La conferma a questa tesi viene proprio dagli ulteriori dati raccolti dalla Caritas, perchè le persone a cui si è rivolto l’aiuto dell’associazione cattolica nel 61% dei casi avevano impieghi già precari o al di fuori dei meccanismi di protezione sociale di legge da prima della crisi da covid e il 40% delle persone aiutate erano autonomi e stagionali in attesa delle misure di sostegno. Un terzo degli assistiti invece erano dipendenti che ancora non avevano ricevuto la cassa integrazione. Se quindi la Caritas ci segnala che la povertà prevale a partire dal precariato lavorativo, soprattutto femminile, e dalla disoccupazione giovanile, dobbiamo concludere che i ceti sociali su cui si è abbattuta con maggior forza la crisi sono quelli già a rischio da molto prima del covid.

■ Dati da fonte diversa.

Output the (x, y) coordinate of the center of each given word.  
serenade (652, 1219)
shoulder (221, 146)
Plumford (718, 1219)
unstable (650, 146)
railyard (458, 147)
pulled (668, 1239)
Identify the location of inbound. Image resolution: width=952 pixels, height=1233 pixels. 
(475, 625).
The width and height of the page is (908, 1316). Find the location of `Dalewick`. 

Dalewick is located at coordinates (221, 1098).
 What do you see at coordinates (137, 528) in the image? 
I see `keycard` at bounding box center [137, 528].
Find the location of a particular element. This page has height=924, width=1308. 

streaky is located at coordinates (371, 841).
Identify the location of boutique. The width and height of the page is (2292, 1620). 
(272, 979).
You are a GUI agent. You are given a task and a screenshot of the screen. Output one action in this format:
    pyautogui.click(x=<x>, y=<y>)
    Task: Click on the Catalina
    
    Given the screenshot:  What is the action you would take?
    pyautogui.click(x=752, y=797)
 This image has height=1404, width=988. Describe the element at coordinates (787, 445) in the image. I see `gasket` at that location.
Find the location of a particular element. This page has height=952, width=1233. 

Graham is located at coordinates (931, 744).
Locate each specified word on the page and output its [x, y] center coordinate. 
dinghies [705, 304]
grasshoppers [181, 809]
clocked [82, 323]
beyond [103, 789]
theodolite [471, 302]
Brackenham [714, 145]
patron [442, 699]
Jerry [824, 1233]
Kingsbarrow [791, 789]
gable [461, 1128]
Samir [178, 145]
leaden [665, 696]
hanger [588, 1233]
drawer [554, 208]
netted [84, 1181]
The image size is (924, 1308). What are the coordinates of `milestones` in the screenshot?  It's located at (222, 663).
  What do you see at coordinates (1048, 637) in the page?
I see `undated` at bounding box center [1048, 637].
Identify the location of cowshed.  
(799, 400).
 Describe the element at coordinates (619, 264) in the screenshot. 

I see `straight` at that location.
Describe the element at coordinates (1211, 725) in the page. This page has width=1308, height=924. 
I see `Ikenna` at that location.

Anche qui è utile lasciare al lettore le sue valutazioni, ma è importante sottolineare che non c’è una vita interrotta e sospesa in attesa della fine dell’emergenza, c’è una parabola economica che accelera esponenzialmente con la pandemia perchè già destinata da prima a esplodere più lentamente.

Come sempre le cifre fornite dalla Caritas sono spietate. Sul totale del campione in esame l’84% si è ritrovato in emergenza abitativa, e la povertà educativa, abbandono scolastico e difficoltà a seguire le lezioni online, si è verificata sull’80% del territorio italiano. Come abbiamo spesso ribadito dare da mangiare a chi non ha cibo è naturalmente l’intervento primario da realizzare ma la povertà educativa è una mina che se colpisce come cifra statistica nell’oggi diventa una bomba a orologeria per i poveri di domani. Significa mancanza di possibilità di aspirare a molteplicità di lavori e a uscire dalla condizione di povertà permanente. E se per il momento non è un dato direttamente economico diventa però socialmente inquietante quando scopriamo che dai colloqui con gli operatori diocesani l’80% dei giovani monitorati ha denunciato un disagio psicologico e sociale nell’affrontare la vita in questo momento. Certo, quando devi rinunciare alle cure per motivi economici non sei portato all’ottimismo nel futuro. La povertà minorile poi riguarda il 66% dei nuclei familiari analizzati, mentre resta senza un dato numerico ma in costante crescita, secondo quanto segnalato da metà delle Caritas impegnate in questa ricerca, la violenza tra le mura domestiche. Sembra davvero il ritratto di un Paese che ha gettato il proprio futuro alle spalle.